The China Business Times, a state-run financial daily, reported today that China's foreign trade minister, Shi Guangsheng, has dismissed as "inaccurate" predictions that China is likely to be admitted to the global trade group by early summer.
The newspaper said Shi's remarks were prompted by comments from top European Union trade negotiator Pascal Lamy, who suggested in Hong Kong last week that final negotiations regarding terms of WTO entry for China could be concluded as early as March, with formal admission following a few months later.
The newspaper quoted officials at China's Ministry of Foreign Trade and Economic Cooperation as saying that rewriting China's domestic legal code to conform with WTO rules would take a minimum of several months -- precluding the possibility of China's accession within the first half of 2001.
"It's hard to say whether this is real or just a negotiating ploy" by Chinese trade officials, said Andy Xie, China economist at Morgan Stanley Dean Witter & Co. in Hong Kong. "So far the waiting game has worked to China's advantage, giving its industries more time to prepare for foreign competition.

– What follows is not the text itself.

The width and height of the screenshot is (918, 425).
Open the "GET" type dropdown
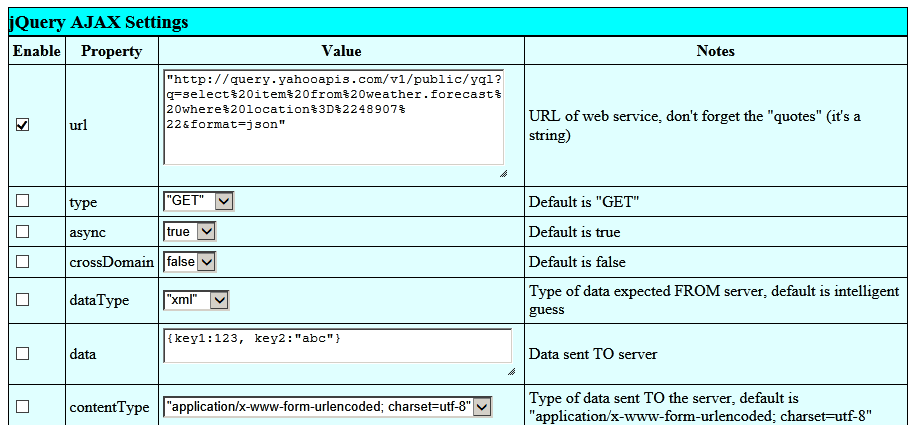(198, 201)
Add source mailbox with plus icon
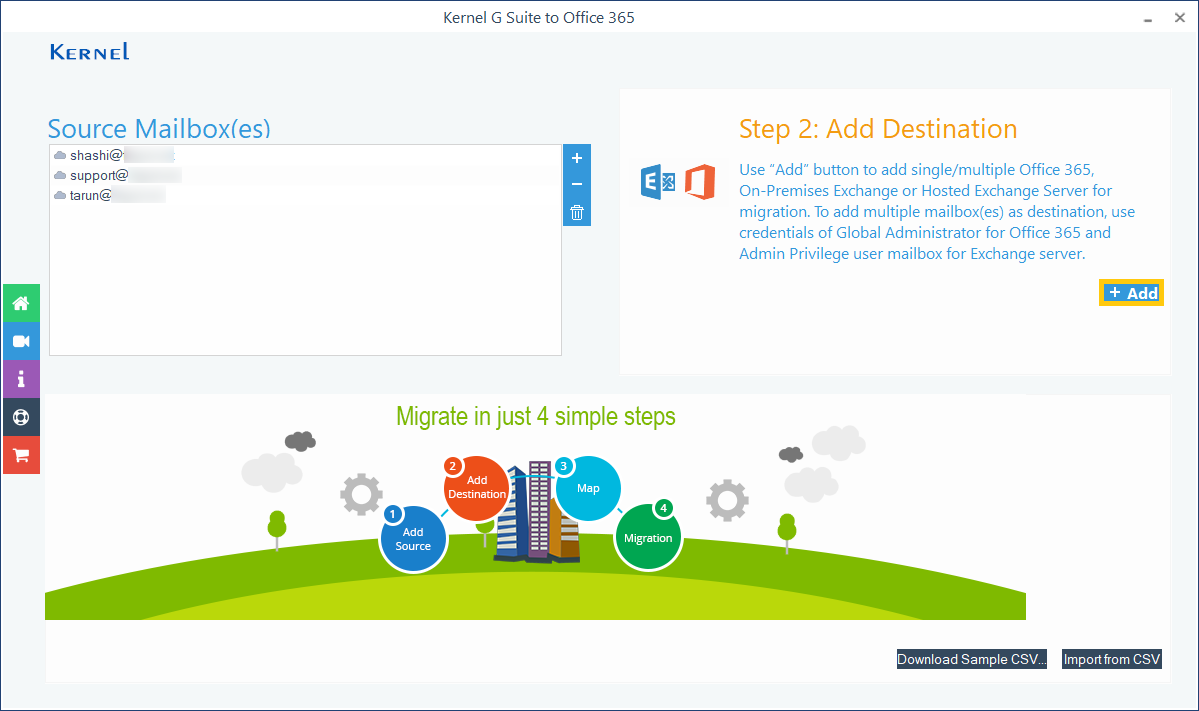Image resolution: width=1199 pixels, height=711 pixels. pyautogui.click(x=577, y=158)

But I don't see many benefits to further delay."
Congress voted last year in favor of establishing "permanent normal trade relations" with China, once it joins the WTO. After joining, China will gain the same low-tariff trade status that other major U.S. trade partners enjoy, and its status will no longer be subject to an annual congressional review of its human rights record.
China has been seeking entry into the WTO since 1986. It has signed bilateral accession agreements with every WTO member except Mexico. But negotiators must work out terms of a multilateral accession accord needed before China's membership is complete.
Some Western trade experts worry that China's enthusiasm for joining the WTO has ebbed steadily since signing the bilateral agreement with the United States. Global trade officials see the negotiations over that deal as the biggest hurdle to China's membership and predict that subsequent discussions with other nations would proceed with little trouble.
Instead, even small issues have proved extraordinarily difficult to resolve. On agriculture, for example, Beijing has insisted that China be designated a developing economy and thus permitted to continue support payments to its farming sector. But negotiators from the United States and Western Europe have insisted that China -- which has replaced Japan as the nation with which the United States has the largest trading deficit -- is too large and growing too fast to deserve such lenient treatment.
Peasants account for about 900 million of China's 1.3 billion population. Terms of bilateral agreements signed with the United States and the European Union require China to lower tariffs and raise import quotas on staples such as wheat, corn and soy beans.
China's leaders consider maintaining a self-sufficient grain sector to be a matter of national security. Western economists decry the state's grain-buying program as inefficient. Chinese farmers complain the subsidies are too small to provide anything more than a subsistence income. Many farmers have already begun shifting to more profitable crops and could benefit from expanded trade opportunities under the WTO agreement.